◆ STATED TASK A
In the jacket review, what is the weight of the Pro Team Lightweight Shadow jacket in a size small?

Designed for fast road riding, Rapha’s Shadow fabric brings impressive wet weather performance and an excellent fit. It’s perhaps not the best at any one thing, but it ticks a lot of boxes, meaning it’s very versatile.
At first glance, though, Rapha’s Pro Team Lightweight Shadow jacket seems like somewhat of an anomaly. It’s pitched as an “extremely lightweight, packable layer for wet-weather protection”, but at 180g for a size small it’s around 50 per cent heavier (and therefore also bulkier) than Rapha’s similarly priced Pro Team Lightweight Gore-Tex Shakedry jacket, which we also tested recently.
Unlike the Shakedry jacket, Rapha doesn’t claim the Pro Team Lightweight Shadow jacket to be fully waterproof either.

(Rows on finding words and elements)
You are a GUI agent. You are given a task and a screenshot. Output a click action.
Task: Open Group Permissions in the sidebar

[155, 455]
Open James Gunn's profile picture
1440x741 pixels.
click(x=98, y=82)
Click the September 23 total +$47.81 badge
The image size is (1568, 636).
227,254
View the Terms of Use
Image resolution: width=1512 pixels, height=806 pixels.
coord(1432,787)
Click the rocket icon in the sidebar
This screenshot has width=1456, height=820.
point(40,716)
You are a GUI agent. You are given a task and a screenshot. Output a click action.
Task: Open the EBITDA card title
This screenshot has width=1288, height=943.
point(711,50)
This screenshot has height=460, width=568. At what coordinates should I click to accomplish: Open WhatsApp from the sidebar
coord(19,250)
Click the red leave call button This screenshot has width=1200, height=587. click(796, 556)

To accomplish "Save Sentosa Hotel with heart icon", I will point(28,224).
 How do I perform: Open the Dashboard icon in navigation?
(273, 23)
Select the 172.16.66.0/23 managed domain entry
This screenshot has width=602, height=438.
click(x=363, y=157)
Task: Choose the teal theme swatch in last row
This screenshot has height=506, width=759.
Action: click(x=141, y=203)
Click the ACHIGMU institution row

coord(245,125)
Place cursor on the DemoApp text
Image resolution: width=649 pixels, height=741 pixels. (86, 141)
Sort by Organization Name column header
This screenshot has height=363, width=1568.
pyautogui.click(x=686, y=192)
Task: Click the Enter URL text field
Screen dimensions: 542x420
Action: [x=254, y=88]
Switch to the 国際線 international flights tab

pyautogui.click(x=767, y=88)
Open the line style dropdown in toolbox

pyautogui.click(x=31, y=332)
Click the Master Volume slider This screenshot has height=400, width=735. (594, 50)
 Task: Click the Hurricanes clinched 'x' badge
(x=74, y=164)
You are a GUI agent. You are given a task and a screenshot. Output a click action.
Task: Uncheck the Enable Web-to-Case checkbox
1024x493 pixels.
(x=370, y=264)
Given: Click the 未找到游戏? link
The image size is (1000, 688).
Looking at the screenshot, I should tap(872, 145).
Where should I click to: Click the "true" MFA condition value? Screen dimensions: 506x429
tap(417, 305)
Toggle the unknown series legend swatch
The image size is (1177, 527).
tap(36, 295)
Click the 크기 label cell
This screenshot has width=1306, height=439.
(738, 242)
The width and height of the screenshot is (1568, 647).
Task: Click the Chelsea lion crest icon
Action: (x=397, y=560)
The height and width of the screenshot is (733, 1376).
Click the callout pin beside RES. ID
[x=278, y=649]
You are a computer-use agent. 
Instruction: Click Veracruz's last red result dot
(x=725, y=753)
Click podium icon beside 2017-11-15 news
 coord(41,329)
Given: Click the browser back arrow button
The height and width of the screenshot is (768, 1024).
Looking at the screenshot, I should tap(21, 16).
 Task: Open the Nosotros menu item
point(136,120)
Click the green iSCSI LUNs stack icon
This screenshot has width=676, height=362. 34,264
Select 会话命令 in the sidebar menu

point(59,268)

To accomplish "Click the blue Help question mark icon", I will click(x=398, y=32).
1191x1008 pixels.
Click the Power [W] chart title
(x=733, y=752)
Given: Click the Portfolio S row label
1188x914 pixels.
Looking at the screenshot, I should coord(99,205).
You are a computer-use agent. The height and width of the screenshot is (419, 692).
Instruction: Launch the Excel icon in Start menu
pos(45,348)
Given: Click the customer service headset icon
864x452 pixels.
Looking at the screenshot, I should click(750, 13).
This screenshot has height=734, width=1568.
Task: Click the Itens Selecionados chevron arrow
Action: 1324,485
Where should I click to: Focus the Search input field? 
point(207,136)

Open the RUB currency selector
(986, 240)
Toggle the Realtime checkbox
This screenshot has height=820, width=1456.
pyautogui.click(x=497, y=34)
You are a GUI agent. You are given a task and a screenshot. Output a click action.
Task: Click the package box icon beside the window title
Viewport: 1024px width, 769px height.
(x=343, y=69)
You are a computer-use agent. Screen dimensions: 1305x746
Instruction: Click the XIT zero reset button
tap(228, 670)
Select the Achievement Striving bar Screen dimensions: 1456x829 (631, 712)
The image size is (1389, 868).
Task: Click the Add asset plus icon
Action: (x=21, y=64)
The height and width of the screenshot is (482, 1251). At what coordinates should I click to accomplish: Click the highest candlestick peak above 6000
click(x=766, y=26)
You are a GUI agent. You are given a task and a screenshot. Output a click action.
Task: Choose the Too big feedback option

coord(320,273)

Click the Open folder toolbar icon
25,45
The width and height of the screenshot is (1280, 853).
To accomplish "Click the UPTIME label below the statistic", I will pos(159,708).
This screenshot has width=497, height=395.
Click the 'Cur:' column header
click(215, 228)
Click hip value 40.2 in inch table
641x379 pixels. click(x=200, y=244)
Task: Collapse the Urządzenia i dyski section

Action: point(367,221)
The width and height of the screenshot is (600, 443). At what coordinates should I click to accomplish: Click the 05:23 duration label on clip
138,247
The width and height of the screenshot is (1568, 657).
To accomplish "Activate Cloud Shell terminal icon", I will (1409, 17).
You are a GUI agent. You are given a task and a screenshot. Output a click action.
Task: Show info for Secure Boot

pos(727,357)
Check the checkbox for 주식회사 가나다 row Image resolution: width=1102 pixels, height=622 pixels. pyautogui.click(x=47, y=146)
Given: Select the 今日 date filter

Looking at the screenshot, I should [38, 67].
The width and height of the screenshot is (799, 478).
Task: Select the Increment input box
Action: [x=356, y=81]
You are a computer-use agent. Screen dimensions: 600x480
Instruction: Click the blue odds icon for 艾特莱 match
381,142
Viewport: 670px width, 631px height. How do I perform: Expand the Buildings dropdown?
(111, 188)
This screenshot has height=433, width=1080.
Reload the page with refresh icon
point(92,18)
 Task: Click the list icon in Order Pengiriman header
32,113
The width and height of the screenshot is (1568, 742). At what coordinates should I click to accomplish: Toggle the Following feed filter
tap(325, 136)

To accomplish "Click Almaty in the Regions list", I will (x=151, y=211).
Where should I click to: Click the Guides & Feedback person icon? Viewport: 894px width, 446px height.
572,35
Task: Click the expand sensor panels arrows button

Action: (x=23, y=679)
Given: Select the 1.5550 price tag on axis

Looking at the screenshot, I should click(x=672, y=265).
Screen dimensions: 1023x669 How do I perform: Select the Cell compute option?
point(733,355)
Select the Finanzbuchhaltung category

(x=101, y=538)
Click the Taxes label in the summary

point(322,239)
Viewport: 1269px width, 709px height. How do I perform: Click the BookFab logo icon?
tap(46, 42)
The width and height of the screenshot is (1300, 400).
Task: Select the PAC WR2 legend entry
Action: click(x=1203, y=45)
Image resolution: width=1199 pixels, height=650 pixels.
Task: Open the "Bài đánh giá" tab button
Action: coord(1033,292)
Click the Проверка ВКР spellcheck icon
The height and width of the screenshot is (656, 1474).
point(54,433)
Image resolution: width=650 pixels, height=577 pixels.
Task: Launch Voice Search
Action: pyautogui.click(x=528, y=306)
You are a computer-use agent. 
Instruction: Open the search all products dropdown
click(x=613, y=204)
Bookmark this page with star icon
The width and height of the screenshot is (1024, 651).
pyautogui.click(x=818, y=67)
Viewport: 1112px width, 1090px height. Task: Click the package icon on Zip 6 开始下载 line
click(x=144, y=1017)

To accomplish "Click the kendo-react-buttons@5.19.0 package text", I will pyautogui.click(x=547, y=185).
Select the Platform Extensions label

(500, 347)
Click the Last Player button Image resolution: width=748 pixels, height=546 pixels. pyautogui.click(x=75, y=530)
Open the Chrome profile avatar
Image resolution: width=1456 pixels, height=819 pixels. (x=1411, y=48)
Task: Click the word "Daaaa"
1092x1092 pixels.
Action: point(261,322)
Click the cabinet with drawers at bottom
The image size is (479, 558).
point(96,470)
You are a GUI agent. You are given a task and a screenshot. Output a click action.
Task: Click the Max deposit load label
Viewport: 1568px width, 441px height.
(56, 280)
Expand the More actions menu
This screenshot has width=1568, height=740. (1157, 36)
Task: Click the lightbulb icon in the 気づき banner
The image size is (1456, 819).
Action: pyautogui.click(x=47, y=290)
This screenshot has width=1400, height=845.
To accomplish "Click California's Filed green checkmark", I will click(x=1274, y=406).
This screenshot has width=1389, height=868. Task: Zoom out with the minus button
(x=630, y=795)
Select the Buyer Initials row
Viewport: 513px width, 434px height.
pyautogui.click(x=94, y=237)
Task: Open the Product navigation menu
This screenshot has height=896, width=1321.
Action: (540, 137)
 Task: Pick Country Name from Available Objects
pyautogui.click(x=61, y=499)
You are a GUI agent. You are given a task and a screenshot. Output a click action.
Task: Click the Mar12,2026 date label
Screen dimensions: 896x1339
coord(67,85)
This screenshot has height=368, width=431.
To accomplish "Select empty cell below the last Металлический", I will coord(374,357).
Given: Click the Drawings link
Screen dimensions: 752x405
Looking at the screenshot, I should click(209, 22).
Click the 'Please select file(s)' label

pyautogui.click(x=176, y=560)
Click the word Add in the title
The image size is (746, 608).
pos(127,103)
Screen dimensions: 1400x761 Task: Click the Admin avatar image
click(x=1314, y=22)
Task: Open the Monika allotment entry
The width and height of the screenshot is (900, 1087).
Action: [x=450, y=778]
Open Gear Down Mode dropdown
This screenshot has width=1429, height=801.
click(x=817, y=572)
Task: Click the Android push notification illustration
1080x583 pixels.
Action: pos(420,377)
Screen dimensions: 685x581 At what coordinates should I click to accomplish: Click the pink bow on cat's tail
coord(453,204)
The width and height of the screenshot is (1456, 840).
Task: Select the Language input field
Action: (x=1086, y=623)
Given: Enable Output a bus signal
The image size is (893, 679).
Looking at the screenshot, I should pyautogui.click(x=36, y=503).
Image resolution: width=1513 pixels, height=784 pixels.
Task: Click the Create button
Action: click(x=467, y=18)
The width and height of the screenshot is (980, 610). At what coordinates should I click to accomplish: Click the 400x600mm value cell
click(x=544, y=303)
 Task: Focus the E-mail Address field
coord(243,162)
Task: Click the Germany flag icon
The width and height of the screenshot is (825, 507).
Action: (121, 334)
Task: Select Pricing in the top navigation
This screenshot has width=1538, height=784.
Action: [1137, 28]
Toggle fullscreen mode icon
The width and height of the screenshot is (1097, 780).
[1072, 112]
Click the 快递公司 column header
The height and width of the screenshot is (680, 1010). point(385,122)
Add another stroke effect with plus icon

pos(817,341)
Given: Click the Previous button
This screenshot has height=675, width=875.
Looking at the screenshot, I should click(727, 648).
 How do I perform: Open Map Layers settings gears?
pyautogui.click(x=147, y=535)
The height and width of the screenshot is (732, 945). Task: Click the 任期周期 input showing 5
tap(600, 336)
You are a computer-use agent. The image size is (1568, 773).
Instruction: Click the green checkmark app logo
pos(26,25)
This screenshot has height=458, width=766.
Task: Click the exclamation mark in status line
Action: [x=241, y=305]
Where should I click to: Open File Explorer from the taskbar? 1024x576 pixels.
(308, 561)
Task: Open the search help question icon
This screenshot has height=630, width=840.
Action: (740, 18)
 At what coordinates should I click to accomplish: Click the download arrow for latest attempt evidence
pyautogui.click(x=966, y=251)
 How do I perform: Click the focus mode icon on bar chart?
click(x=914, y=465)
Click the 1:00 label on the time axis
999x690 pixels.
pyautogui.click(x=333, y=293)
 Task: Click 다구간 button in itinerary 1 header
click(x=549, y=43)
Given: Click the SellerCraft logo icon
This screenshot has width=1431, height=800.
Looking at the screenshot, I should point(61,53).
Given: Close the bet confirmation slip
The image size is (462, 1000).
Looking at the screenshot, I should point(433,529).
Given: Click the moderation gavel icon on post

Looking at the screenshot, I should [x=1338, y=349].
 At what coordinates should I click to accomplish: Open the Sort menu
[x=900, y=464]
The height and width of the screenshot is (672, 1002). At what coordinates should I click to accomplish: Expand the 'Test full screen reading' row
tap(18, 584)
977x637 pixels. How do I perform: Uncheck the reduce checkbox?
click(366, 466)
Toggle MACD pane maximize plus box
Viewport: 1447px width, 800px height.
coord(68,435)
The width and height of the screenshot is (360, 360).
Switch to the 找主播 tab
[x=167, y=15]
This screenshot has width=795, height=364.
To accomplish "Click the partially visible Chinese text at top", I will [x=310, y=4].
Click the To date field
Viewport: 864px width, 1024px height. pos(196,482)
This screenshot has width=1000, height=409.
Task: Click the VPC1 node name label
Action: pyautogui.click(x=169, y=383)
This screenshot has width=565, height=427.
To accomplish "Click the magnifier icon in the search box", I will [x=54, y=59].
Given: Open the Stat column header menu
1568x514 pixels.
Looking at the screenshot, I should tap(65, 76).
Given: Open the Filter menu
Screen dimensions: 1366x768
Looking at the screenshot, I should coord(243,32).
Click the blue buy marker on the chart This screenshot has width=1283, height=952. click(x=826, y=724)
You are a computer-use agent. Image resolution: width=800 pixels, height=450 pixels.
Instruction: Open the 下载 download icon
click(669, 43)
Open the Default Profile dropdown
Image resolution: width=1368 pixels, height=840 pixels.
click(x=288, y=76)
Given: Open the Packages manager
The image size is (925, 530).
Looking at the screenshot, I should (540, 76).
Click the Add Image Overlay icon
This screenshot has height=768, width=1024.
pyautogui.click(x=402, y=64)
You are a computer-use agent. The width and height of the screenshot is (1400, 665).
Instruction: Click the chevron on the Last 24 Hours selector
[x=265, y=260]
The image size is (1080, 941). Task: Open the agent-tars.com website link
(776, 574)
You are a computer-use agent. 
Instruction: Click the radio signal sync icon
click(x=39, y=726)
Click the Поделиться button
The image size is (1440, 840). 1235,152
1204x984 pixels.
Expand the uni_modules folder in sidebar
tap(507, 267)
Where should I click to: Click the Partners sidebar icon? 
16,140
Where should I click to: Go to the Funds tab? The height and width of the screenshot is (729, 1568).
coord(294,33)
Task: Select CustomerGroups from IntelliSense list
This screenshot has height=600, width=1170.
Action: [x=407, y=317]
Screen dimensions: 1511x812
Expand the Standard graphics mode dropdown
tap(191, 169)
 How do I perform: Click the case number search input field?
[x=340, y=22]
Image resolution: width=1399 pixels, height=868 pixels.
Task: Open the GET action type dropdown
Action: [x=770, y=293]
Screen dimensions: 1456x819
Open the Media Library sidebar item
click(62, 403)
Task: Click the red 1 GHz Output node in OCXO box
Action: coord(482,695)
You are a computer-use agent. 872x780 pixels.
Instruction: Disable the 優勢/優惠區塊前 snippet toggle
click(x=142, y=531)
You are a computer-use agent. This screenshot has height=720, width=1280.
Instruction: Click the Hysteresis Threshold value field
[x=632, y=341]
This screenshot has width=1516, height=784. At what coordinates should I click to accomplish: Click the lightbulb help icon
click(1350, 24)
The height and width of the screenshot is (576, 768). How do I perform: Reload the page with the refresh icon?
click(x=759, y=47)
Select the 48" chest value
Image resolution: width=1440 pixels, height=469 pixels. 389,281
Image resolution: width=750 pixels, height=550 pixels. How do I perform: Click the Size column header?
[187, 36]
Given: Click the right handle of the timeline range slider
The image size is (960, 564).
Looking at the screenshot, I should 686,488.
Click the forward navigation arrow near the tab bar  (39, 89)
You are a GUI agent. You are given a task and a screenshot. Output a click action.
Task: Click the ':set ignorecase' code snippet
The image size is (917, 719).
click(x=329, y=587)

◆ STATED TASK B
Copy out the rows between the line containing "Task: Click the lightbulb" and the line containing "pos(127,103)", with both of those lines included.

◆ EXERCISE SOLUTION A
180g.

◆ EXERCISE SOLUTION B
Task: Click the lightbulb icon in the 気づき banner
The image size is (1456, 819).
Action: pyautogui.click(x=47, y=290)
This screenshot has width=1400, height=845.
To accomplish "Click California's Filed green checkmark", I will click(x=1274, y=406).
This screenshot has width=1389, height=868. Task: Zoom out with the minus button
(x=630, y=795)
Select the Buyer Initials row
Viewport: 513px width, 434px height.
pyautogui.click(x=94, y=237)
Task: Open the Product navigation menu
This screenshot has height=896, width=1321.
Action: (540, 137)
 Task: Pick Country Name from Available Objects
pyautogui.click(x=61, y=499)
You are a GUI agent. You are given a task and a screenshot. Output a click action.
Task: Click the Mar12,2026 date label
Screen dimensions: 896x1339
coord(67,85)
This screenshot has height=368, width=431.
To accomplish "Select empty cell below the last Металлический", I will coord(374,357).
Given: Click the Drawings link
Screen dimensions: 752x405
Looking at the screenshot, I should click(209, 22).
Click the 'Please select file(s)' label

pyautogui.click(x=176, y=560)
Click the word Add in the title
The image size is (746, 608).
pos(127,103)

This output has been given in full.